Sementara itu, menurut Ariston, sentimen positif terhadap rupiah hari ini berasal dari bantahan Rusia soal invasi ke Ukraina, data pertumbuhan penjualan ritel yang membaik pada Januari, dan pengumuman pelonggaran PPKM level 3. "Faktor-faktor ini masih bisa mendukung penguatan rupiah hari ini," kata dia.
Selain itu, menurut dia, sentimen negatif di pasar keuangan terlihat berkurang dengan positifnya sebagian indeks saham Asia. Pasar juga akan memperhatikan data neraca Perdagangan pada Januari yang akan dirilis hari ini. Pelaku pasar berekspektasi surplus akan berkurang dibandingkan bulan sebelumnya karena kenaikan impor.
Ia menjelaskan, kenaikan impor dapat disebabkan oleh membaiknya roda perekonomian dalam negeri yang membutuhkan barang modal dan konsumsi dari luar negri dan juga kenaikan harga minyak mentah. "Jadi ini bisa dua sisi, kabar baik dan buruk untuk rupiah. Tapi kalau surplus berubah jadi defisit, rupiah mungkin bisa berbalik tertekan," kata dia.
Analis DC Futures Lukman Leong juga menilai fundamental rupiah saat ini masih solid. Namun, menurut dia, penguatan rupiah akan tertahan oleh kekawatiran konflik antara Rusia dan Ukraina yang dapat mendorong penguatan dolar AS.
"Penguatan safe haven seperti dolar AS, tentu akan menahan rupiah," kata dia.

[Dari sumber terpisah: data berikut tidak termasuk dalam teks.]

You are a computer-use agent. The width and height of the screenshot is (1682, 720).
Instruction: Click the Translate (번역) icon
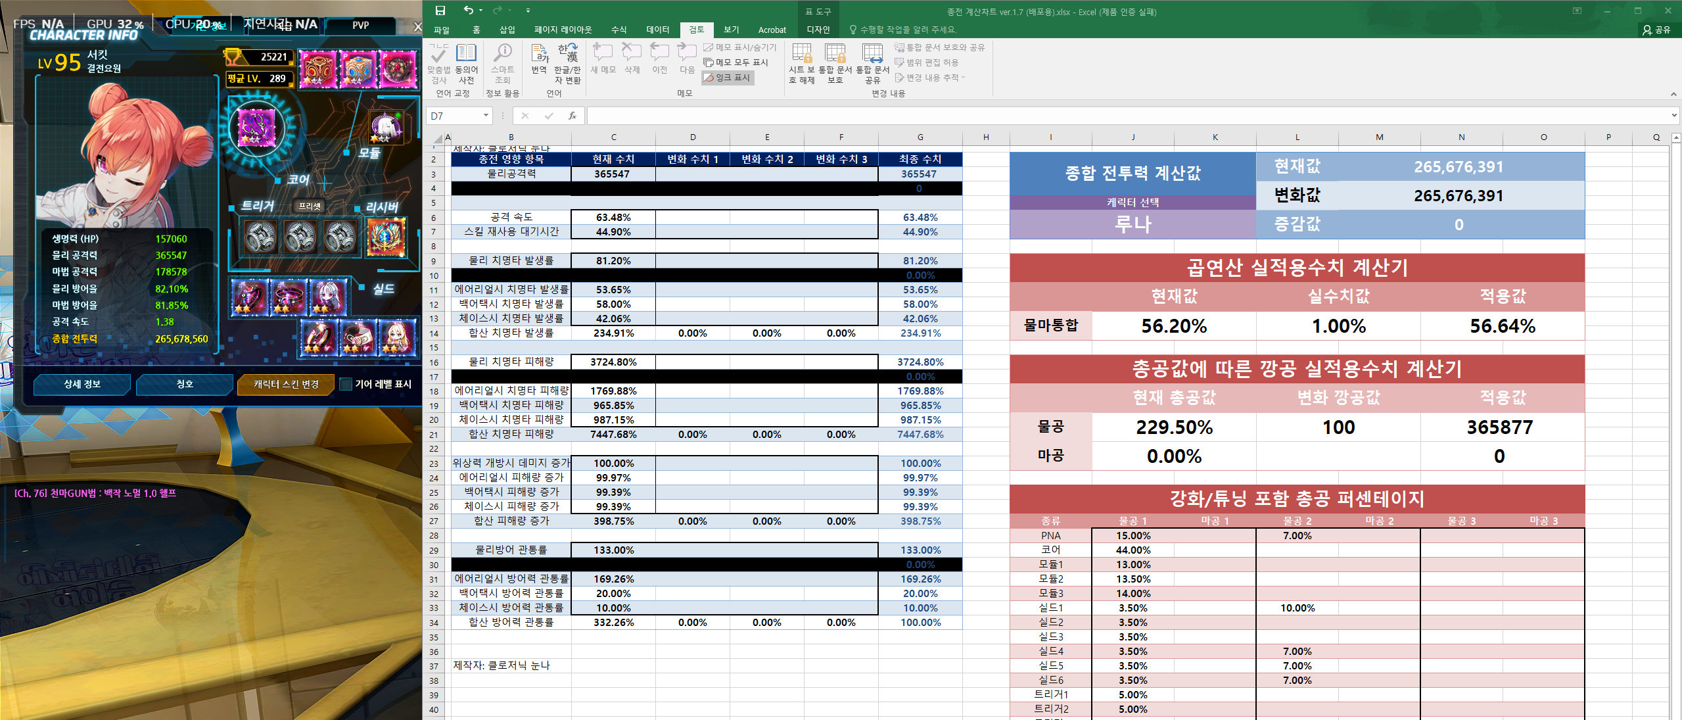pyautogui.click(x=539, y=59)
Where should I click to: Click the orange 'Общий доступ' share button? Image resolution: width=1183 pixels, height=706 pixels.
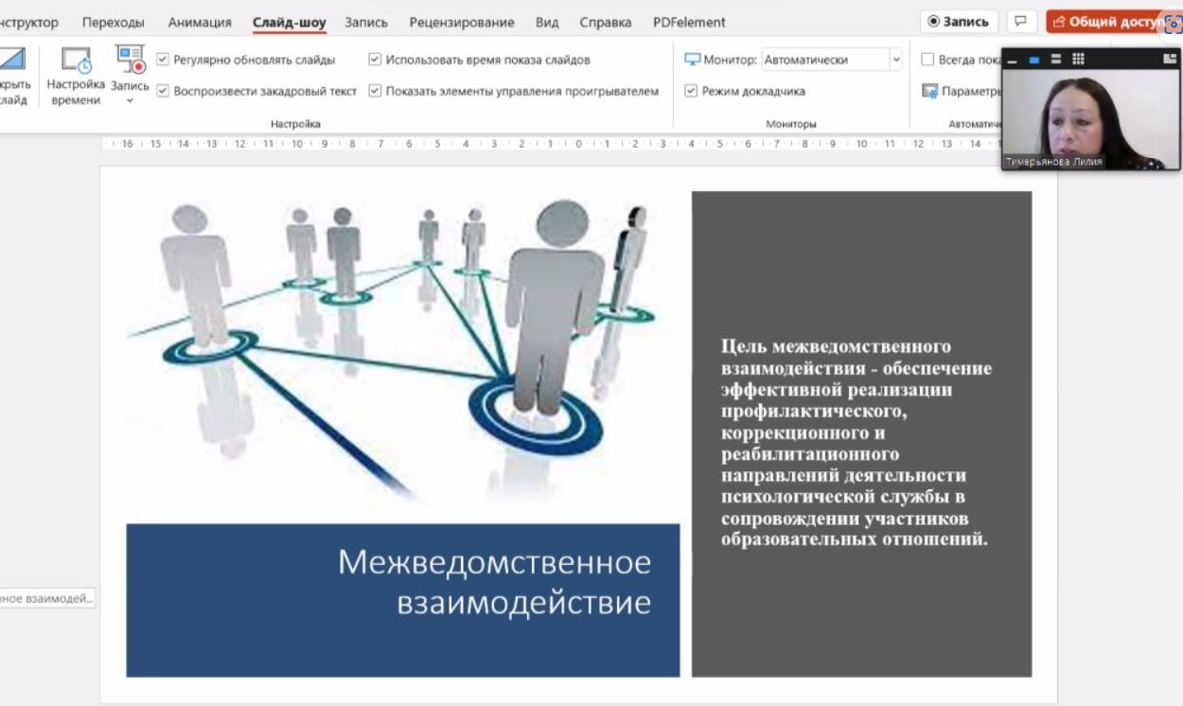(x=1107, y=22)
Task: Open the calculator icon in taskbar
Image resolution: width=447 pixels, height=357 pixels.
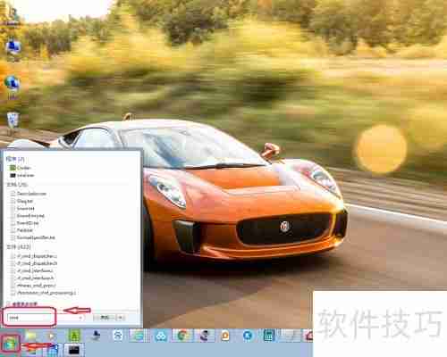Action: point(268,336)
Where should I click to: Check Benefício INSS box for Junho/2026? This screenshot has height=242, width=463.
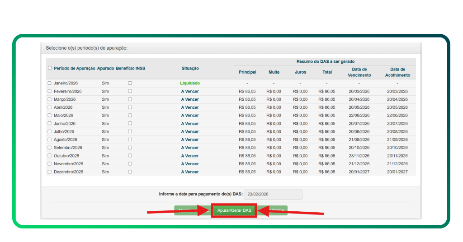(x=130, y=124)
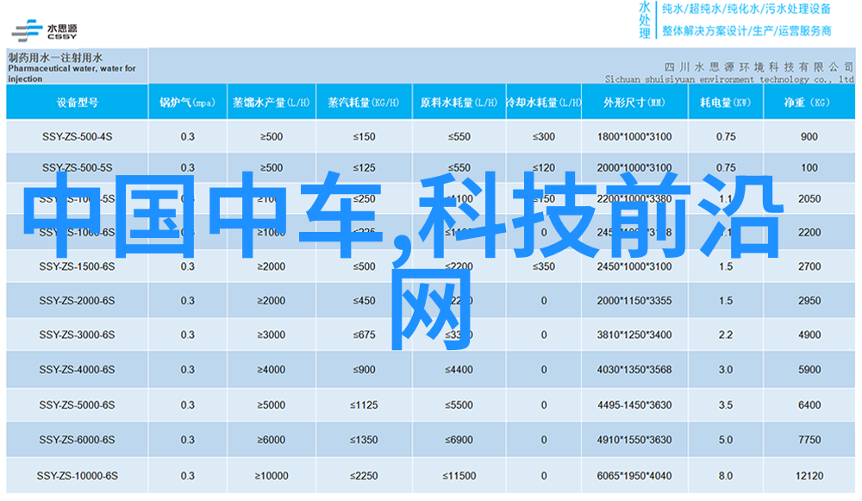Click the CSSY 水思源 logo
Image resolution: width=862 pixels, height=501 pixels.
(44, 28)
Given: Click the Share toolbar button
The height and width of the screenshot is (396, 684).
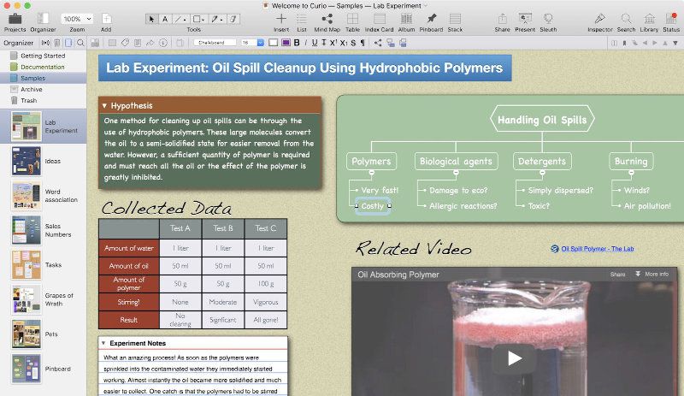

Pasar juga akan memantau data neraca perdagangan pada Januari yang diperkirakan surplus meski jauh lebih kecil dibandingkan bukan sebelumnya. "Namun, saya melihat optimisme pasar masih kuat dengan semakin tingginya harga batu bara dan komoditas lainnya seperti biji besi," ujarnya.